Residents from the two towns have already been restricted from movement this month, with forces forbidding them from visiting family outside their towns on the Eid al-Adha holiday. Some were allowed to leave on foot, but most cars have been forbidden to enter or exit the towns. In Hameh, a predominantly Sunni town, government forces are preventing any and all traffic from entering and exiting the town. In Qudaysa, a more religiously diverse area, regime forces are more laxed on who can-and cannot-come and go.
The only individuals permitted to pass from these two towns and elsewhere rather regularly are those carrying public sector worker identity cards and schoolchildren. Of course, if they are lucky….
At the checkpoints, soldiers further conduct vehicle and body searches to ensure that no items, including bread, medicine, and even baby milk are “smuggled” into the towns. If caught carrying such items, one can face detention and jail. The extensive searches often create hours-long ques.

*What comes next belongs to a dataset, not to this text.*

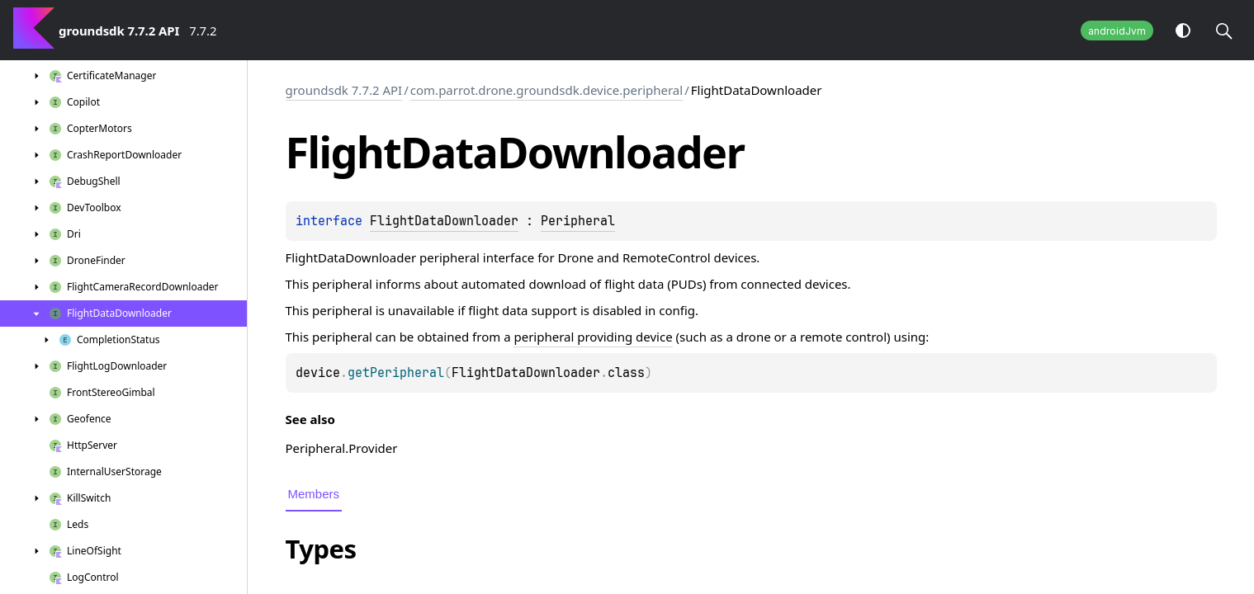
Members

Moadamieh, which has been under siege for a year and victim to chemical weapon strikes, has been completely surrounded by military forces and blockades. Despite some evacuations organized by the UN earlier this month, approximately 12,000 people still face starvation and death, 90 percent of the village has been destroyed since the siege, and recent government airstrikes have damaged the last pipelines that deliver drinking water to the sieged civilians. Local doctors sent Reuters videos showing six deaths caused by malnutrition; the majority of the victims were children.
Smuggling items to the sieged town is further out of the question with government snipers on guard on the highway near the town, which was once used by civilians to obtain bread and other supplies. “No one can smuggle anything to us anymore,” said Moadamieh resident Qusai Zakarya, “only the souls of the departed can leave [Moadamieh].”
According to Reuter’s source on the ground, many of the civilians in the sieged towns must gather fruit and vegetables from remaining fields not targeted by snipers and shell attacks, but farmers are often targeted when they try to harvest their crops. Pita bread is not available anywhere in the towns, but civilians with cash can sometimes pay smugglers to bring in bags of flour, related foodstuffs and medicine.
Town’s infrastructures are heavily damaged from airstrikes that have contaminated water and sewage systems. Doctors remaining in the sieged towns are thus regularly treating water-borne diseases among sieged civilians, and have been increasingly observing symptoms of malnutrition such as dehydration, extreme weightloss, dysentery, and bloated stomachs. Polio cases have also been recently reported in the once polio-free country.
International aid agencies have little to no access to the sieged areas, despite international pressure on the Syrian regime to open humanitarian corridors. Though sieges are not specifically illegal under international law, deliberate starvation can be tried as a war crime and the law of armed conflict requires that civilians have free access to humanitarian relief.
The Syrian regime has yet to provide official comment on its hunger tactics as a weapon of war.